Another marked distinction is, that the school-tax is not laid upon lineal feet of land arbitrarily selected, or on those, exclusively, residing along a particular street. When an attempt shall be made to impose a school-tax in that mode,' I think there will be no difficulty in concluding that it contravenes the organic law. With regard to road districts, any scheme by which the cost of the improvement or paving of road-beds is assessed upon the lands adjacent thereto, without any regard to accruing benefits, must be viewed as a subter-'' fuge to escape the doctrine of the Agens case.
That class of cases represented by State, Hoey, pros., v. Collector of Ocean Township, ante p. 75, is clearly distinguishable in principle from the one under discussion.

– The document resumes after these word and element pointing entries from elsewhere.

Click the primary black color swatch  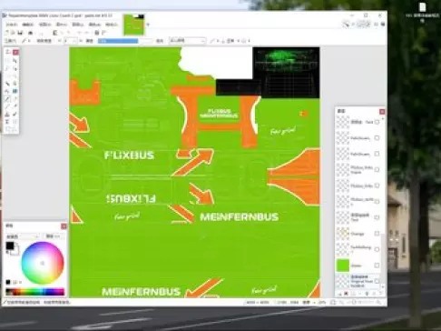10,246
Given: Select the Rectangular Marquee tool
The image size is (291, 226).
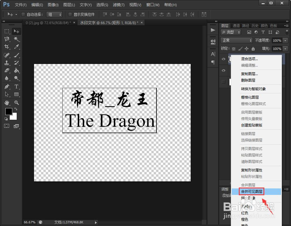Looking at the screenshot, I should [7, 31].
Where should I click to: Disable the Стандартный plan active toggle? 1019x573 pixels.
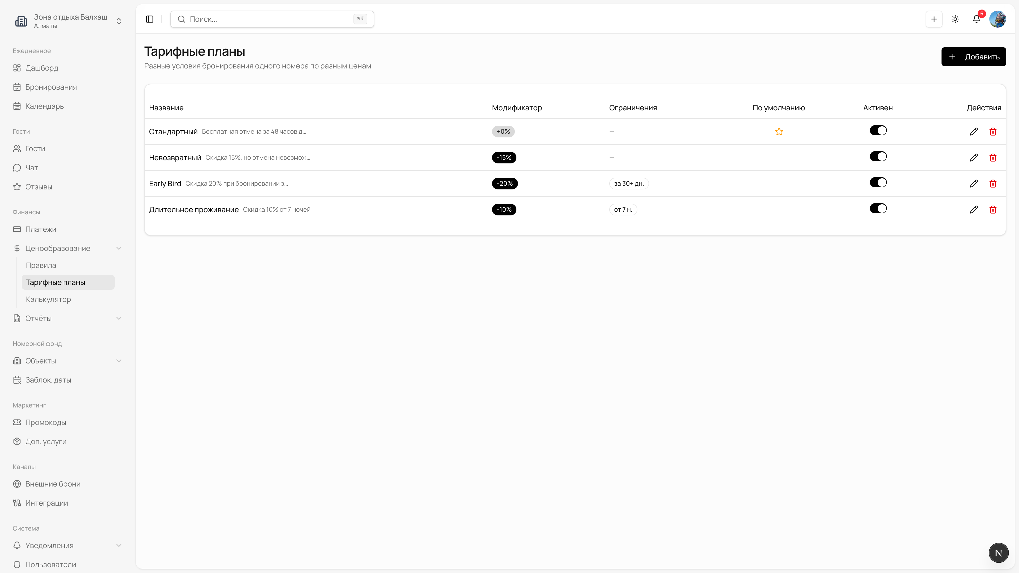(878, 130)
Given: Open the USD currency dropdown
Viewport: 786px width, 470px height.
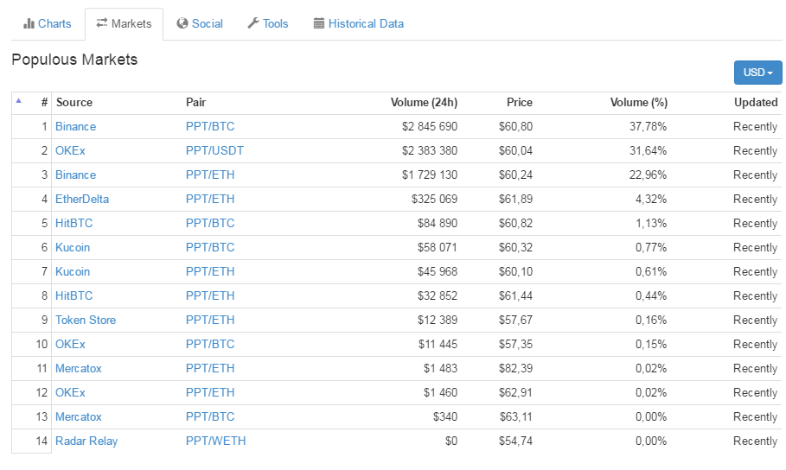Looking at the screenshot, I should tap(757, 73).
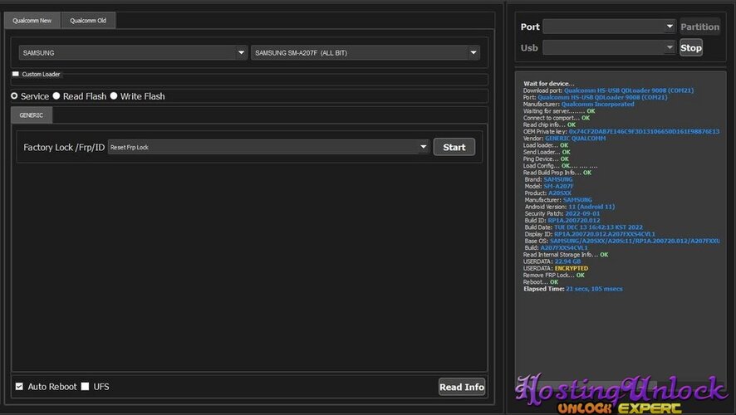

The act under which the Long Branch assessment was levied, (Laws, 1867, p. 976,) erects a local ,government within certain specified boundaries, for designated objects; and for the purpose of enabling the constituted authorities to exercise the particular functions with which they are invested, the power of taxation, according to a rule of uniformity, is granted. ,
Justice Knapp, in his opinion, clearly had in view this distinction, in stating “ that the objects of government for which the tax is laid, are committed to the control of the corporation *587by the legislature.” The local government, in such cases, is of a dual character, certain powers being peculiar to the lesser district, while, as to the residue, it is subject to the authority of the larger municipality.
The city of Plainfield and the village of Flemington are examples in point. As to those subjects over which powers of local government are ceded by the legislature, the territory embraced in the act becomes a political district, subject to taxation according to the constitutional limitations which apply in other like cases.
The recognized methods of taxation are adequate for all the purposes of government, and, under them, its burdens may be distributed upon just principles.
In my opinion, the assessment certified here by the prosecutors is without authority, and should be set aside, with costs.
Scudder, J., concurred; Depue, J., dissented.